Wikyleaks. Nel Regno Unito si decide l’estradizione di Julian Assange

LONDRA – Belmarsh Court, fan intorno. Due giorni per il destino di un’icona. Julian Assange, fondatore di WikiLeaks, è tornato infatti oggi in tribunale. Motivo della trasferta è decidere della sua estradizione in Svezia dove è accusato di stupro da due donne. Lui nega le accuse.

Ecco la strategia difensiva: 35 pagine per contestare la possibilità che la Svezia consegni Assange agli Stati Uniti con una procedura che definiscono di «illegal rendition». Con il ragionevole rischio che il loro cliente possa finire detenuto a Guantanamo.

O condannato a morte per accuse tutte da formulare per pubblicazione di materiale riservato. “Se Assange fosse trasferito negli Stati Uniti”, contesta un avvocato, “senza assicurazioni che non è soggetto alla pena di morte, c’è un rischio reale che possa essere applicata per lui la pena capitale prevista dalla Legge contro lo Spionaggio”.

Cosa poi non così improbabile, secondo la difesa, perché “In Svezia i processi per stupro si tengono a porte chiuse: non potrebbe pertanto esserci un processo giusto”. In realtà il pericolo reale deriverebbe dalla pressione dei mass media.

Sarebbero infatti molte le prime pagine in cui Assange è stato definito un codardo. Geoffrey Robertson, uno dei suo avvocati spiega: “C’è il pericolo che questo tipo di campagna da parte dei media pregiudichi l’equità di un processo segreto”. Ad ogni modo il suo cliente resterebbe segnato a vita.

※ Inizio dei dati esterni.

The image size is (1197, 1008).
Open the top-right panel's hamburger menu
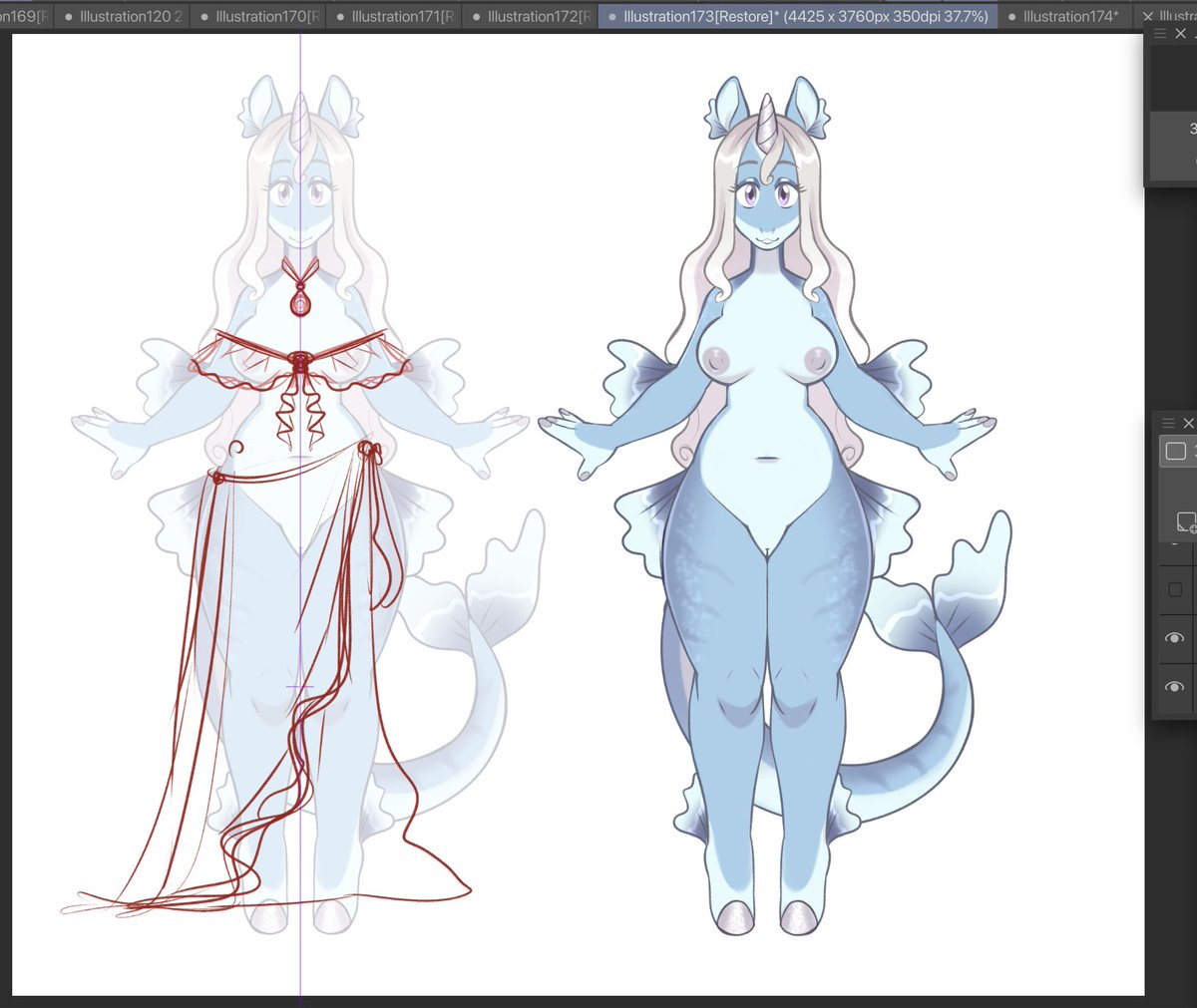coord(1160,33)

Ma Assange è disposto a collaborare con la magistratura svedese e chiede di essere interrogato dai magistrati svedesi per telefono o in collegamento video per confutare le accuse di violenza sessuale che gli sono state mosse. Secondo Robertson esiste “un rischio reale di evidente violazione dei suoi diritti”.

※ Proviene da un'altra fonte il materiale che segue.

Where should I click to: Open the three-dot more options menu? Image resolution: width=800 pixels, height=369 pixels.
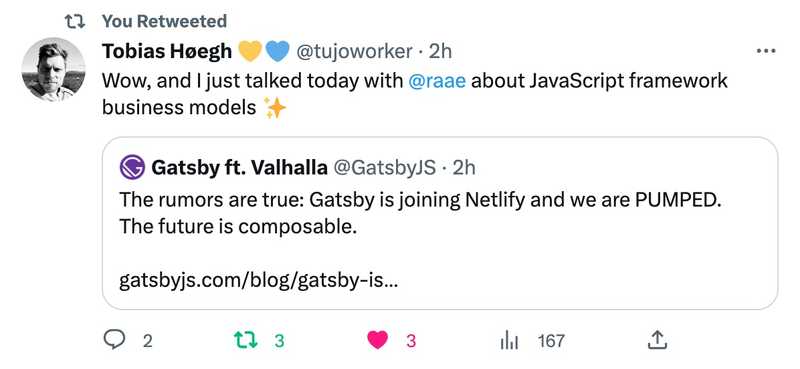(x=766, y=51)
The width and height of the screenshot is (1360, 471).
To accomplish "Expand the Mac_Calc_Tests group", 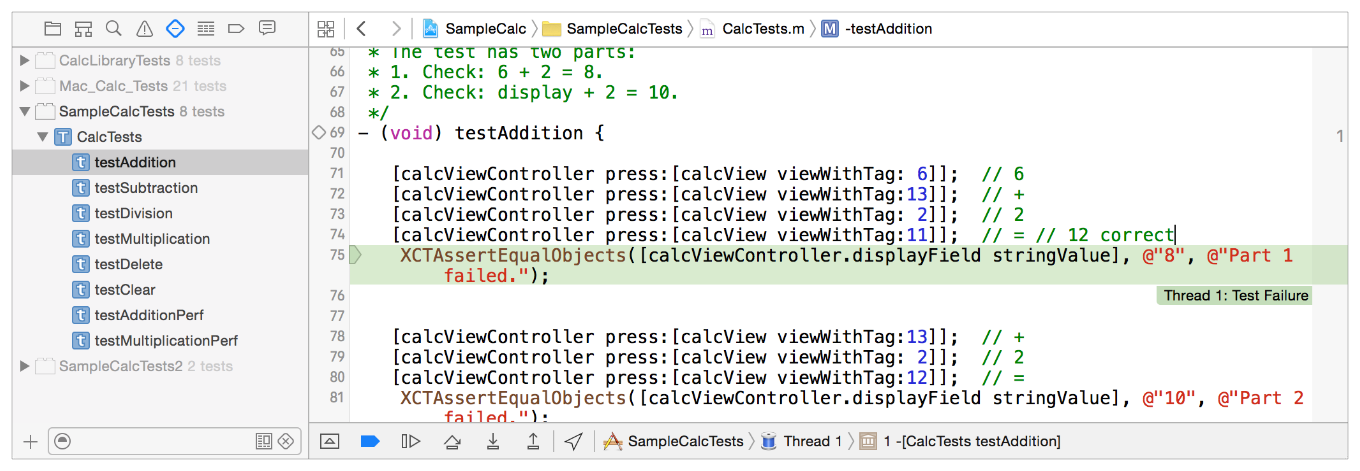I will [x=25, y=86].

Già pronto sarebbe il ricorso in appello: troppo basse, infatti,  sono stimate le possibilità di vittoria. “Siamo intenzionati a chiederlo e ovviamente (in caso di vittoria della difesa, ndr), sarà l’accusa a farlo. Ma tra la sentenza e la richiesta passerà circa una settimana. Sebbene sia importante il processo, l’appello lo sarà di più, poichè si ricomincerà tutto daccapo”, ha spiegato Assange. “Se perdiamo”, ha aggiunto, “sarò arrestato, e dovrò di nuovo andare in prigione. Cercheremo di dimostrare che non è corretto che io vada in prigione, non essendo un soggetto pericoloso”.

Naturalmente, in caso di vittoria, il fondatore di Wikileaks andrà via.